-- Start DATA PROVIDED --

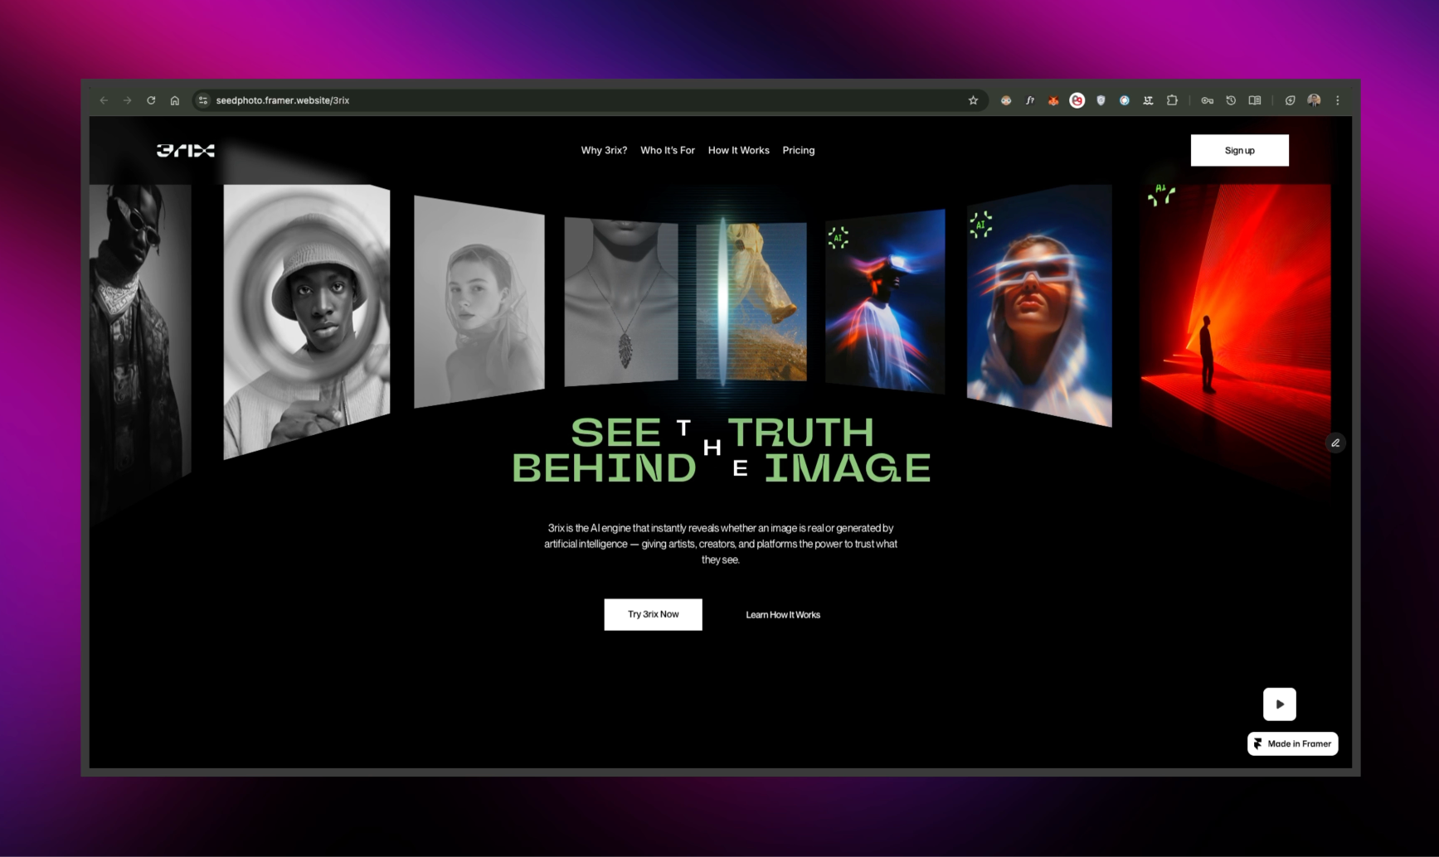
Task: Open the reading list icon
Action: click(1254, 99)
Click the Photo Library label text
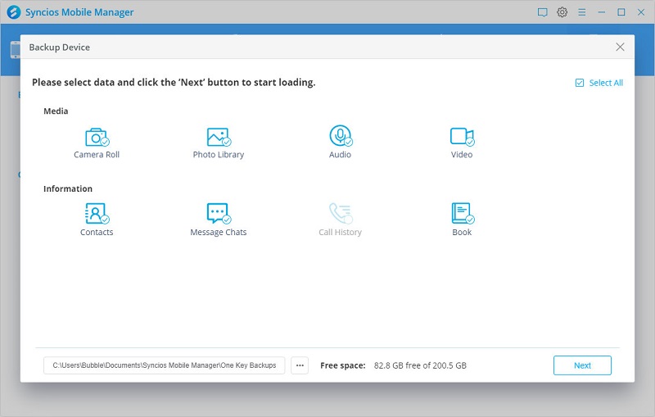 tap(218, 155)
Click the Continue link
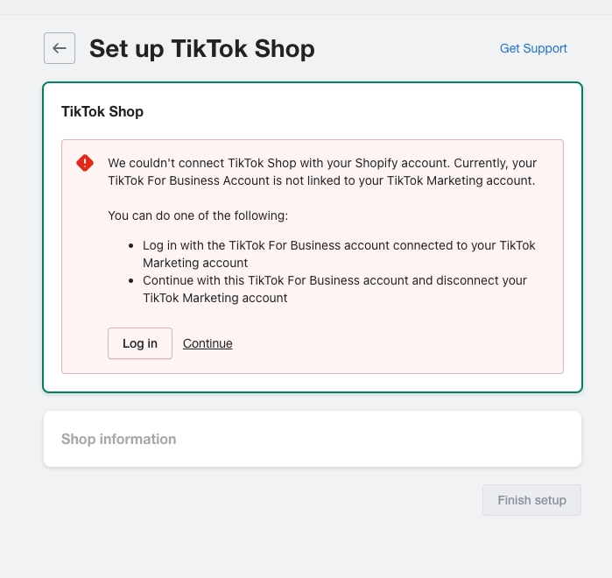This screenshot has width=612, height=578. click(x=208, y=343)
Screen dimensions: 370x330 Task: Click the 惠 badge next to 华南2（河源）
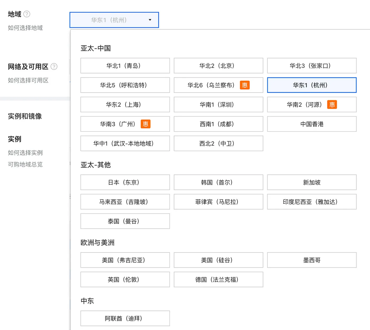(332, 104)
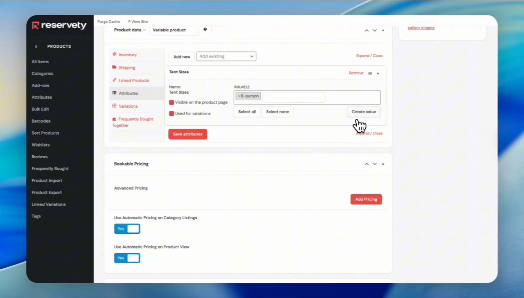
Task: Click the back arrow beside PRODUCTS
Action: point(36,47)
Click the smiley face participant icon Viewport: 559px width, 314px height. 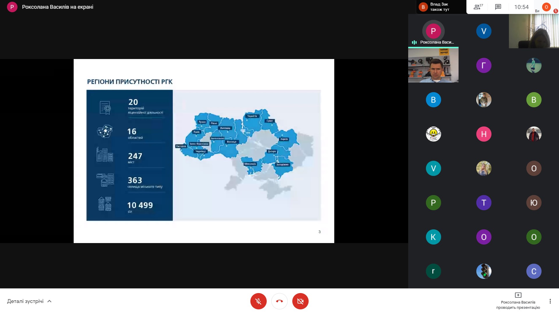(433, 134)
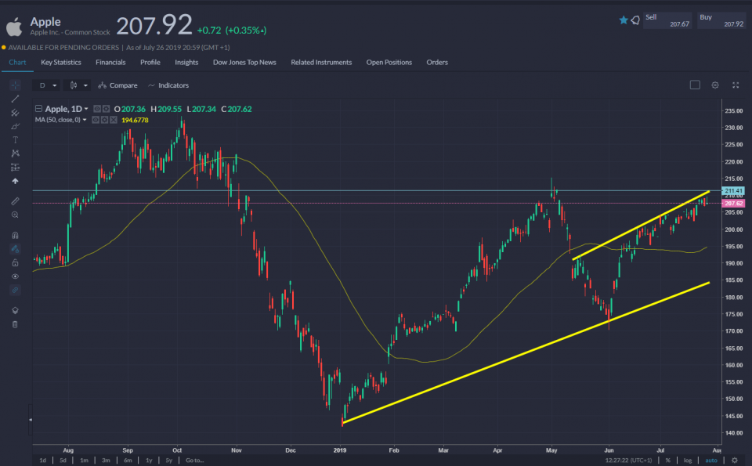Switch to the Key Statistics tab

pos(61,63)
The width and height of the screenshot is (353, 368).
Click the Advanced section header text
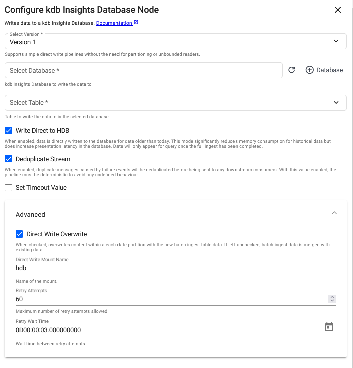(x=30, y=214)
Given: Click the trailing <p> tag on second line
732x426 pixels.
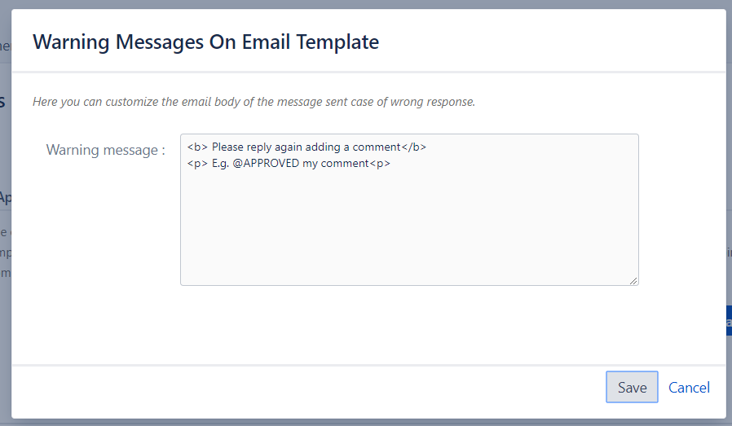Looking at the screenshot, I should 381,163.
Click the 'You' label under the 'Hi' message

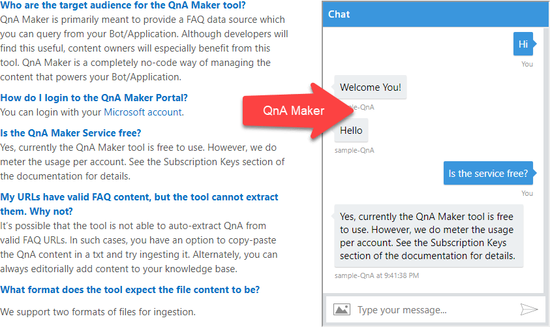tap(527, 64)
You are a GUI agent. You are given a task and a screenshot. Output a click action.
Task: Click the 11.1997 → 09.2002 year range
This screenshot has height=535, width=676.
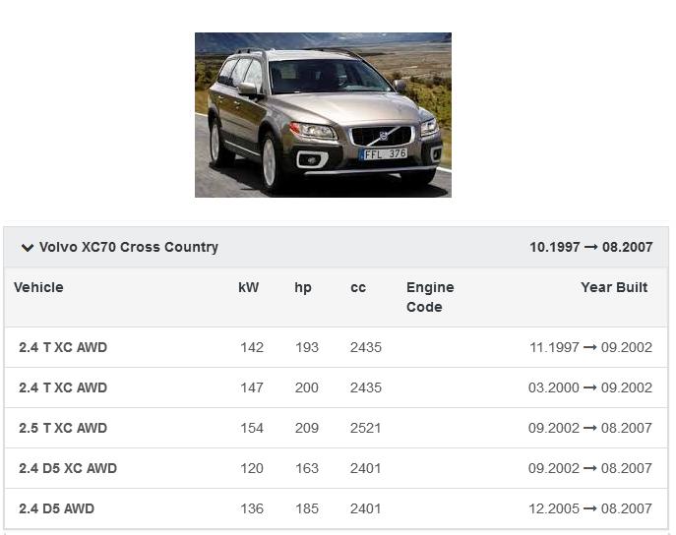tap(590, 347)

-- End DATA PROVIDED --

WHAT YOU WILL DO:
Could you write out again everything from the line containing "Click the 'You' label under the 'Hi' message" down to the end of the items above, leaving the pictures out?

RIGHT ANSWER:
Click the 'You' label under the 'Hi' message

tap(527, 64)
You are a GUI agent. You are given a task and a screenshot. Output a click action.
Task: Click the 11.1997 → 09.2002 year range
This screenshot has height=535, width=676.
tap(590, 347)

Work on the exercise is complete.